Russia's Sberbank, Rossiya Bank Respond to Panama Papers
The head of Russia's Sberbank German Gref
State-owned lender Sberbank has never conducted any questionable transactions, head of Russia's largest lender German Gref said Tuesday in response to the Panama Papers, the Interfax news agency reported.
“While I cannot comment on anything, I know for sure that through us there have never been any questionable deals made,” Gref said, Interfax reported.
He said the reports were “politicized” at the moment and that it was too early for him to comment, Interfax reported.

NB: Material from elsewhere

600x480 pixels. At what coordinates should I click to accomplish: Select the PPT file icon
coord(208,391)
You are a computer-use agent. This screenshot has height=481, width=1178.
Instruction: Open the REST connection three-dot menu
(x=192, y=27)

The International Consortium for Investigative Journalism (ICIJ) and the Centre for the study of corruption and organized crime (OCCRP) published the analysis of 11.5 million documents from the archives of the Panamanian offshore law firm Mossack Fonseca from 1977 to the end of 2015.
The data implicates 12 current or former heads of state. The Panama Papers also detailed a trail of transactions that leads from Bank Rossiya — a Russian bank on the EU and U.S. sanctions list — to various countries including Switzerland and Panama.

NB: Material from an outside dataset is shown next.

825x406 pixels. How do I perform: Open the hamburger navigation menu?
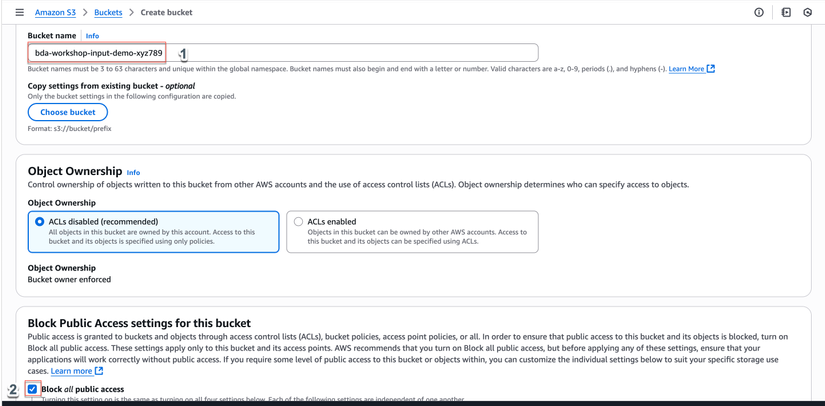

Bank Rossiya considers the report an attack by both Russian and foreign media and does not accept its authenticity, the Vedomosti business newspaper reported Tuesday.
The bank issued a statement saying that it “considers it inappropriate to provide comments on such groundless speculation,” but said it is not the first time the bank has been the object of “unsubstantiated information attacks,” Vedomosti reported.
Bank Rossiya, whose biggest shareholder is Yury Kovalchuk — a man who according to the U.S. State Department is President Vladimir Putin's "personal banker" — is under sanctions for its involvement in Ukraine.